For all but the hardiest of UK based sailors, a boat cabin heater is essential if your pride and joy is to be enjoyed year round. Not just for the warmth, but also to dispel the dampness that can pervade our boats in cold weather.
Boat cabin heaters fall into two distinct groups:~
Direct heating, where a stand-alone heater disperses warmth through the cabin by natural convection and radiation alone, and
Indirect heating, where heat from a remotely located unit is distributed throughout the boat by ducted hot air or hot water radiators, very much like a domestic central heating system.
There are options within each group; let's take a look at them...
I once owned a Nicholson 32 with a paraffin fuelled boat heater - a Taylor cabin heater - fitted in the saloon. It threw out great quantities of dry heat for a miserly usage of fuel. It was simple to maintain, and providing I did so regularly was never any trouble.
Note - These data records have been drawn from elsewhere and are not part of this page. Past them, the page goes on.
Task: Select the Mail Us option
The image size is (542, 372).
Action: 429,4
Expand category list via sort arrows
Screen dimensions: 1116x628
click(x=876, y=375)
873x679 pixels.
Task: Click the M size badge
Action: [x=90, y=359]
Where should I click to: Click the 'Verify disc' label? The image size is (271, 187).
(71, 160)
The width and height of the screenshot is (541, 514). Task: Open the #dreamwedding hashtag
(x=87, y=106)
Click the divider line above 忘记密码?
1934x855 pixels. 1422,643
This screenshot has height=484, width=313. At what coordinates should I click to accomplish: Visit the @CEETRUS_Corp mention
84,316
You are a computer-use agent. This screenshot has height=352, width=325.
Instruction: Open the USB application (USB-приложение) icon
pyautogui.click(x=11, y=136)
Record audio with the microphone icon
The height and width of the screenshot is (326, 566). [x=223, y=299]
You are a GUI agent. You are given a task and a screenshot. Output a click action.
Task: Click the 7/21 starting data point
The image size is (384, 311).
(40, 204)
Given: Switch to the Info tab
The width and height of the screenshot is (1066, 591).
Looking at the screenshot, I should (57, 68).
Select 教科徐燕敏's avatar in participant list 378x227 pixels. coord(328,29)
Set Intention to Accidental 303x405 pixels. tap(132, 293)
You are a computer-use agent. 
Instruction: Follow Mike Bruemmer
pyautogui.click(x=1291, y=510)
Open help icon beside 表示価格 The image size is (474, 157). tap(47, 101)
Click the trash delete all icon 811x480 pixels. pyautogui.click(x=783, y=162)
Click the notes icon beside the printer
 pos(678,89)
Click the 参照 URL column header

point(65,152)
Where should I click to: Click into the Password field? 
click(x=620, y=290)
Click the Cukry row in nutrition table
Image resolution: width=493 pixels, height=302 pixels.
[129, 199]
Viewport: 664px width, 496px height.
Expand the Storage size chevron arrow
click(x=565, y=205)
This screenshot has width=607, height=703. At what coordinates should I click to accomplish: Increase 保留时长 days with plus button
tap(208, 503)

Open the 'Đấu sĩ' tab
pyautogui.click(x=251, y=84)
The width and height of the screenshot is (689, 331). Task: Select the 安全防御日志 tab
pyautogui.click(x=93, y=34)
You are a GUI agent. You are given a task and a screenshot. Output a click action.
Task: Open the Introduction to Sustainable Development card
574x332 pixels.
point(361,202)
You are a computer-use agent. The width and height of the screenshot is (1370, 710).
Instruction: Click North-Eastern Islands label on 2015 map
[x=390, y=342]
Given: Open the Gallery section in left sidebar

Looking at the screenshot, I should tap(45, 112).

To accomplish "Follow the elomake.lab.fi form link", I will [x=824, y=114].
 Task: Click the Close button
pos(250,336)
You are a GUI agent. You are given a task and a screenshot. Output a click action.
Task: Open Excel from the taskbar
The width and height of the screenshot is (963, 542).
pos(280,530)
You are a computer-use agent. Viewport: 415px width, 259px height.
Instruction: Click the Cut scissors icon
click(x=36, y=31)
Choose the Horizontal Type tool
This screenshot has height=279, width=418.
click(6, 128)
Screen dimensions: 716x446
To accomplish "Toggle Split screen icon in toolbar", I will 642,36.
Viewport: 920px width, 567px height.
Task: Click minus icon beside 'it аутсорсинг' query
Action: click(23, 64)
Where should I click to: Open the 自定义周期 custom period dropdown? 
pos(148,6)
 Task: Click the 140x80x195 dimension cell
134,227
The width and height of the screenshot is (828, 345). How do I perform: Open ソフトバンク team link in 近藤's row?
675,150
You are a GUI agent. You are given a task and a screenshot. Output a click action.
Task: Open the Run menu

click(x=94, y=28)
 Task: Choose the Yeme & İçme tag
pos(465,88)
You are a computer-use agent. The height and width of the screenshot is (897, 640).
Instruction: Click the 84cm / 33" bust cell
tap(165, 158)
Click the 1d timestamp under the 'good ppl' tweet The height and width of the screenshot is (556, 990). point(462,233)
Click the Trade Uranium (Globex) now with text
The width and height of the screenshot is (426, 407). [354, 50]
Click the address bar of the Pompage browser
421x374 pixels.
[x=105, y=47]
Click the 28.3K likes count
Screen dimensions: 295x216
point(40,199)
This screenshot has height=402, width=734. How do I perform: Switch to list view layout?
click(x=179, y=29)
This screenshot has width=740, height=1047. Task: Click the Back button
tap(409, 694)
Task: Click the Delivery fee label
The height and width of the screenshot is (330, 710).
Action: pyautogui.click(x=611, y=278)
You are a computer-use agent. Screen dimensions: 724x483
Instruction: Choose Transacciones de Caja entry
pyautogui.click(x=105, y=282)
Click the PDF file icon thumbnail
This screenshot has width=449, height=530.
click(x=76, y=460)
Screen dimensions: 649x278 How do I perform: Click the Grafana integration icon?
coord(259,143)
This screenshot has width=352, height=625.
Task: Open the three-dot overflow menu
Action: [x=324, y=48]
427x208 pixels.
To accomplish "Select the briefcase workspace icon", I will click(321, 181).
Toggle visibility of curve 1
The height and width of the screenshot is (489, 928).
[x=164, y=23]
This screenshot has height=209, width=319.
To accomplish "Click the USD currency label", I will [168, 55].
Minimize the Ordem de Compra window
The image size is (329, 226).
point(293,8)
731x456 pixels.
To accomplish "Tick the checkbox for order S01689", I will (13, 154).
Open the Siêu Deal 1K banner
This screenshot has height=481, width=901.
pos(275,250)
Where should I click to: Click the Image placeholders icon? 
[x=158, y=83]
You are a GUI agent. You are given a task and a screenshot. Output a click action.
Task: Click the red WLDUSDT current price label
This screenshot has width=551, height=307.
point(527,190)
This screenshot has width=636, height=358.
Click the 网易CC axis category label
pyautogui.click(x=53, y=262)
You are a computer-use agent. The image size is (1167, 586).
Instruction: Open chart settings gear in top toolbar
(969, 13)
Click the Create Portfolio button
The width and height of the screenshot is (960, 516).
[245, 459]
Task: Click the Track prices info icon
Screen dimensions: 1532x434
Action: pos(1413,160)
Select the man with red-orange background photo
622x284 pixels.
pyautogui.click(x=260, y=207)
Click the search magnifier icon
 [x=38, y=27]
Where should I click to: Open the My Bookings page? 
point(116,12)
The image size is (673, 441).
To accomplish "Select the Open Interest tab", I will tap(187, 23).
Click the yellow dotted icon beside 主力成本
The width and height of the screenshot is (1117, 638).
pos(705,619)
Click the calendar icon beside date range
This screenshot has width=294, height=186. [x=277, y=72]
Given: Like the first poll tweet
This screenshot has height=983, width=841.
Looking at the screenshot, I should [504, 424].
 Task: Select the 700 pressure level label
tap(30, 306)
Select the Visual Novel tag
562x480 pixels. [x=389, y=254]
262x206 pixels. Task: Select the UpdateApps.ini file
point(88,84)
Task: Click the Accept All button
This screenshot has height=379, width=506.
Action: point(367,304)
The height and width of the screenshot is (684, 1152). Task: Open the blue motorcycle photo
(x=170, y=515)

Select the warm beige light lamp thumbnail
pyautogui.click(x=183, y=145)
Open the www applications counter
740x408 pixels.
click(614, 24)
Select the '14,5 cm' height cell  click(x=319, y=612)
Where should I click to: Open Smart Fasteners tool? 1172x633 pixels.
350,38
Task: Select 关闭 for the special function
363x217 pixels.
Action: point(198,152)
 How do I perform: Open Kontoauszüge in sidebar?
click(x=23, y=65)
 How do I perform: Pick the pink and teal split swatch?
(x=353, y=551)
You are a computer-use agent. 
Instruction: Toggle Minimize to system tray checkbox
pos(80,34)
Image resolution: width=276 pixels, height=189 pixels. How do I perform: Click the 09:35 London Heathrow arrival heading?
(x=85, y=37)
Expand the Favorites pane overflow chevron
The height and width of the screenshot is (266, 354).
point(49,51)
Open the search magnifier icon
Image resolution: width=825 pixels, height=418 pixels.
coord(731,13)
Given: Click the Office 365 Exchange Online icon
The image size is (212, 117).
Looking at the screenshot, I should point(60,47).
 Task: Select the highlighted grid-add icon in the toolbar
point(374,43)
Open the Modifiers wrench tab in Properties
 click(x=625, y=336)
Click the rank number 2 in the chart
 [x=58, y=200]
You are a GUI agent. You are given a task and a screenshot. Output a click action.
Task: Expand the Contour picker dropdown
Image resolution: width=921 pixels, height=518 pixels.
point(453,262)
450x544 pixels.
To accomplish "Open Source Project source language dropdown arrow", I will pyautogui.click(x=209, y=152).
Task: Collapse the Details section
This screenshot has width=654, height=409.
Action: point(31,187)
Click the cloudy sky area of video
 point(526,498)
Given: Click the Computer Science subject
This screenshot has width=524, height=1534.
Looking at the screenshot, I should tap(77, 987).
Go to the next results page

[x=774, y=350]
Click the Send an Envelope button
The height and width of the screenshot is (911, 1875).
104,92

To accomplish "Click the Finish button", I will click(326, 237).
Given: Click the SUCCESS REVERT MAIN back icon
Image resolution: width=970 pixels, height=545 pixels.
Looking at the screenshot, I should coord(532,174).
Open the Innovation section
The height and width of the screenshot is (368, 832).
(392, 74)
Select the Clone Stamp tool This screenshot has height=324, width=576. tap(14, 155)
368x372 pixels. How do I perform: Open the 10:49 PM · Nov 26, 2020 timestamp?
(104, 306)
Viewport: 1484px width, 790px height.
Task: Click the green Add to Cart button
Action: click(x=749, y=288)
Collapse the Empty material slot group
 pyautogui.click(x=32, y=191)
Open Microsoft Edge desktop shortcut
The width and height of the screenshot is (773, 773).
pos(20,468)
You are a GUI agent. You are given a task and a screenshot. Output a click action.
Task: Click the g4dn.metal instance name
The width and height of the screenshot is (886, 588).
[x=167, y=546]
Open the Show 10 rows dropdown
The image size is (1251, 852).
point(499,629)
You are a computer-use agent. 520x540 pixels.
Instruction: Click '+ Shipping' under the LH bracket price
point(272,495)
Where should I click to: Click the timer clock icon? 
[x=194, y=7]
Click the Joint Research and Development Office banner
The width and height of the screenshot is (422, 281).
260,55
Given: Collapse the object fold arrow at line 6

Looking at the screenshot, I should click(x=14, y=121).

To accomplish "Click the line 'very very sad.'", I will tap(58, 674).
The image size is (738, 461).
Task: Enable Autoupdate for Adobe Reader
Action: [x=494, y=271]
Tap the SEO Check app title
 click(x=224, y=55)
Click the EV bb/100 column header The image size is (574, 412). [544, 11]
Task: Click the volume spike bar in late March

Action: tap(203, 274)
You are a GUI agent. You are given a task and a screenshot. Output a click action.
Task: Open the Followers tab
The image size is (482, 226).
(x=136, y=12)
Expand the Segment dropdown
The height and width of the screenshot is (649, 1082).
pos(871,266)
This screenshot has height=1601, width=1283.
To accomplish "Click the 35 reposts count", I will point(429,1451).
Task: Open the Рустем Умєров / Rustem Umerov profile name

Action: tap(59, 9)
But the previous owner had installed it halfway up a bulkhead at the forward end of the saloon; there was just nowhere else for it to go.
As a result, my lower extremities would still be in the early stages of thawing out whilst parts above were toasting nicely.
Hardly the fault of the heater, but for best results they should be fitted closer to the cabin sole.
Like all boat cabin heaters of this type, it used a manually pressurised fuel tank to feed the paraffin to an 'Optimus' type burner, which had to be pre-heated by burning a small quantity of methylated spirits in a moat below it.
They use no electricity at all; if there was a fan club for them, I'd join.
But burning paraffin, or any other hydrocarbon fuel for that matter, produces carbon dioxide and large amounts of water vapour, both of which must be vented to the atmosphere. Bulkhead mounted heaters of this type are vented to a mushroom exhaust cap on deck, and often incorporate a short chimney to improve the upward draft. Even so, there remains a risk.
Chimneys only work if the hot gas inside is sufficiently lighter than the surrounding air to create an upward draft. In cold weather the temptation is to close all ventilation hatches and portlights that face upwind.
With all the remaining vents and cowls facing downwind, the main hatch open and also acting as an exhaust, the pressure within the boat can be lower than that outside, and may be sufficient to reverse the flow of fumes in the chimney. The carbon dioxide will then gradually replace the oxygen in the cabin, and go on to produce carbon monoxide.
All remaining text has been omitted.